Hace unos días nos visitaron Alberto y otra Ainhara, caminantes de un proyecto que suena a tierra, a metáfora y a compost: -Camino de Compostera-. Vienen andando desde Santiago rumbo a Zaragoza, arrastrando un carrito donde separan residuos —uno orgánico, otro no—, duermen al raso, cocinan con calabacines regalados y recogen historias en forma de objetos, silencios y encuentros. “Dormimos en el eremitorio de Manzaneda del Moro, fue precioso, alto, con vistas increíbles”, contaban. Caminan una media de 20 a 25 km al día, aunque han llegado a hacer 40.
La noche anterior alguien gritó ¡Ainhara! en el pueblo, y comenzó la magia. “Pensaba que eran pastores, pero me estaban buscando”, contaba la voz que les recibió. Llegaron sin previo aviso, como a veces llegan los regalos, y se quedaron para contarnos una ruta alternativa, poética y crítica. “El camino no es por la vía oficial”, explican, “sino por aldeas y proyectos con otras formas de mirar”. Salieron de Compostela siguiendo el norte, luego el primitivo, y finalmente la ruta del Ebro, hasta acabar en nuestro valle.

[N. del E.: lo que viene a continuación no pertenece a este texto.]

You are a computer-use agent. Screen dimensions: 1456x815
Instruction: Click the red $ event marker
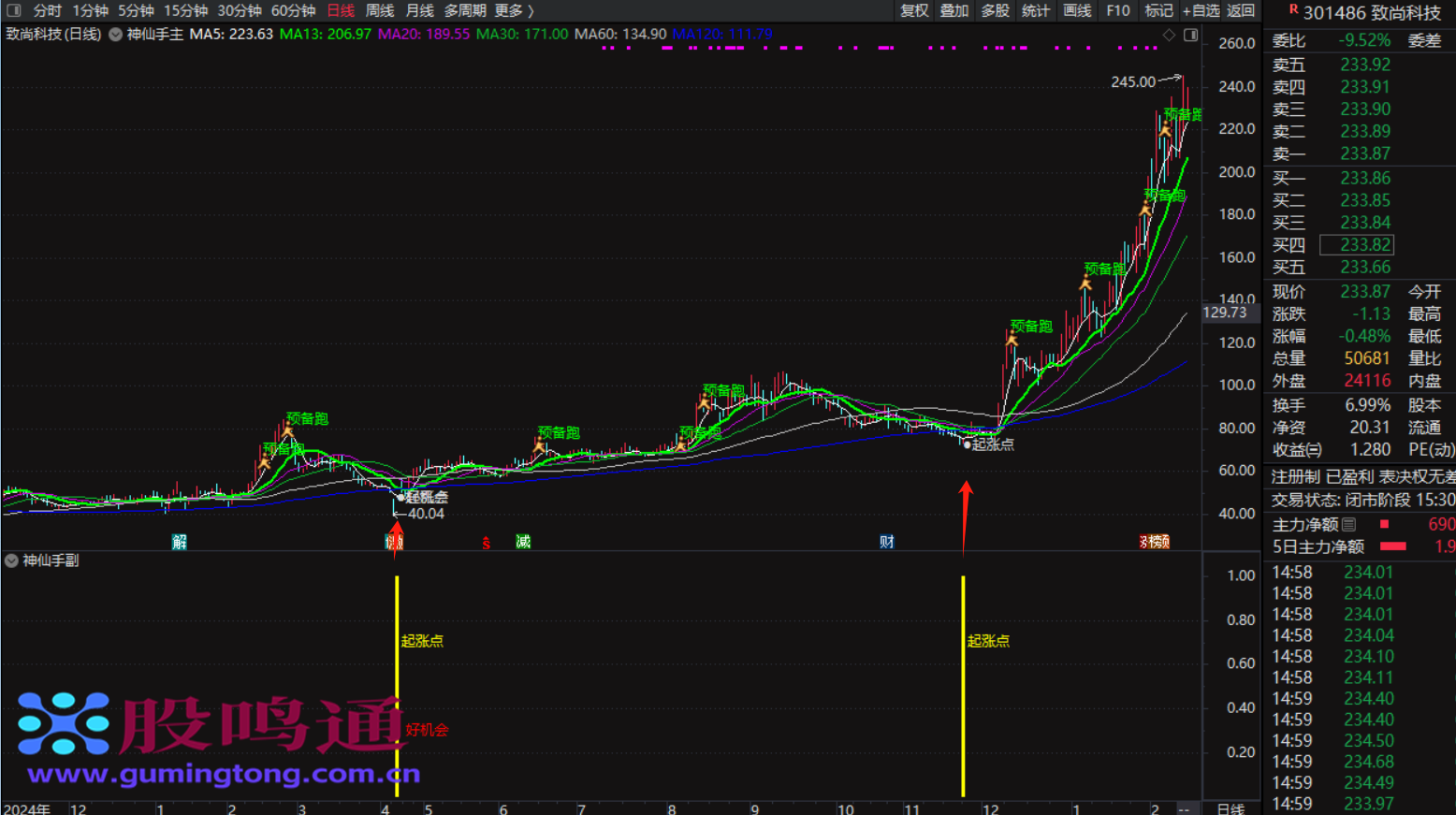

El viaje es también una reflexión sobre el consumo y el residuo: lo que tiramos, lo que olvidamos, lo que puede volver al ciclo. “En la naturaleza el residuo no existe —decían—, todo retorna y forma parte de algo”. También es una propuesta artística: grabaciones, performance, arte relacional, encuentros espontáneos. “Estar aquí hablando contigo es un acto creativo”, decía Alberto. La parte final del proyecto será una instalación en Peñaflor (Zaragoza), donde enterrarán los residuos orgánicos y mostrarán los restos no orgánicos como relato visual del camino.
El carro que empujan no es el original. Primero fue una caja de cartón, pero se rompió con la lluvia. Julián, un vecino de una aldea gallega, les construyó una caja de madera que resiste hasta hoy. Entre contenedores rotos, mosquetones prestados y cortinas de ducha reconvertidas en tapices, todo en este camino habla de reutilizar, de reinventar, de agradecer.
También hay canto: a veces solos, a veces en grupo. Improvisaciones, letras dedicadas a pueblos o vecinos. Y silencio. “Ayer caminamos toda la mañana en trance, en silencio, y fue maravilloso”, contaban. Y así es este proyecto: una mezcla de arte, espiritualidad, crítica ambiental y escucha. Un caminar con el corazón abierto, buscando formas nuevas de habitar el mundo.
Nos vamos con la sensación de haber compartido algo raro y valioso. Y, como ellos dicen, ojalá sucedan más cosas mágicas como esta.